Identify each line in the entries below that contains the word "width", and copy those lines.

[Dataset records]

= = = = = = =

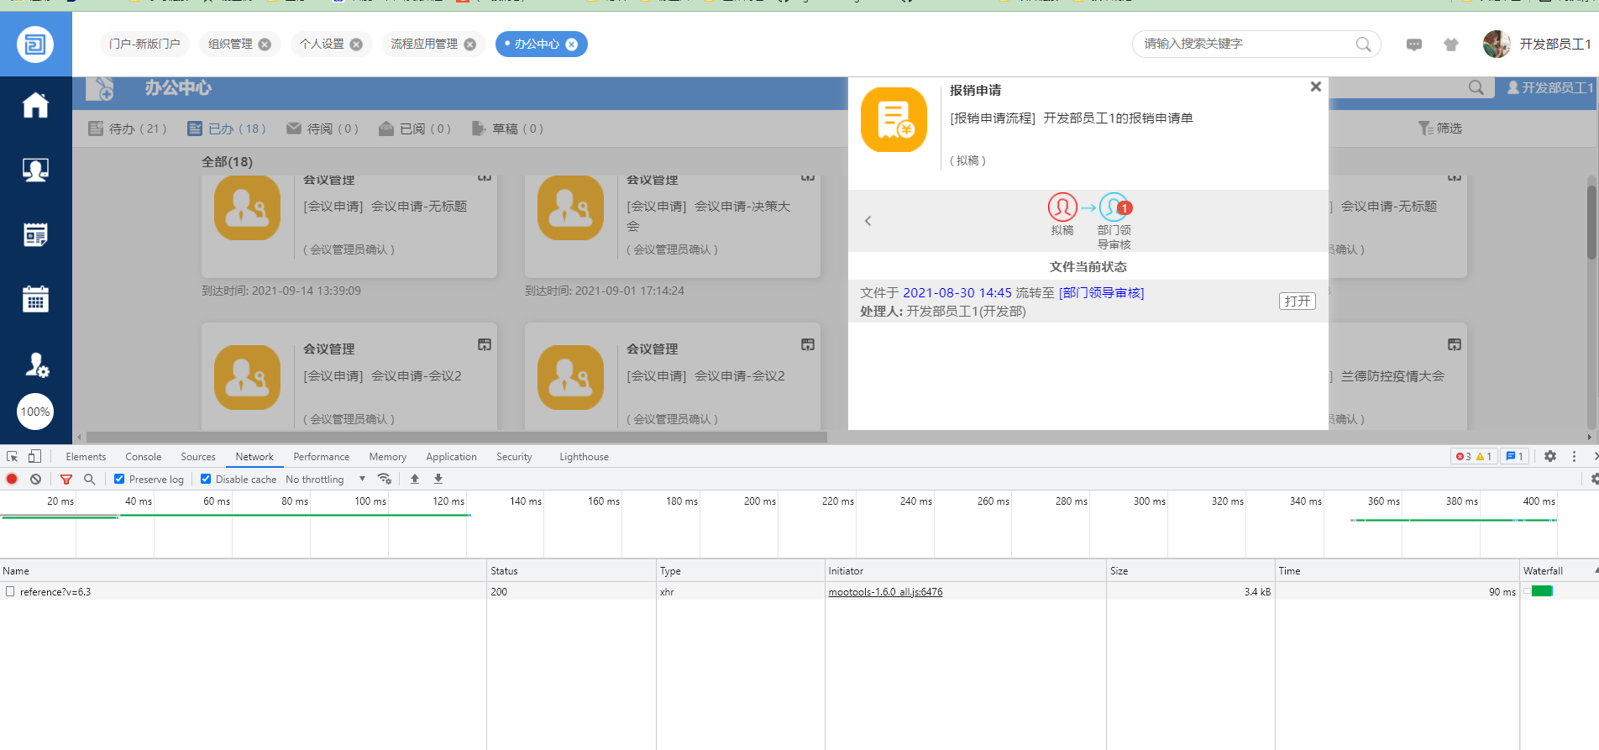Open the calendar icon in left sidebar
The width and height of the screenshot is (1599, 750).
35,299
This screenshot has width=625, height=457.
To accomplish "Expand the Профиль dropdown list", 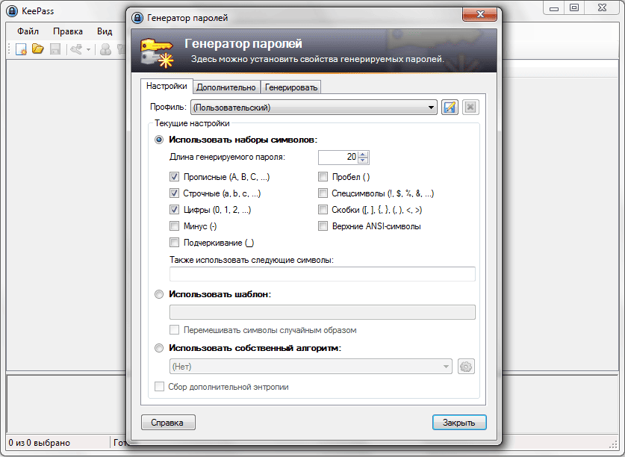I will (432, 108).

= = = = = = =

Task response:
The width and height of the screenshot is (1599, 750).
This screenshot has width=625, height=457.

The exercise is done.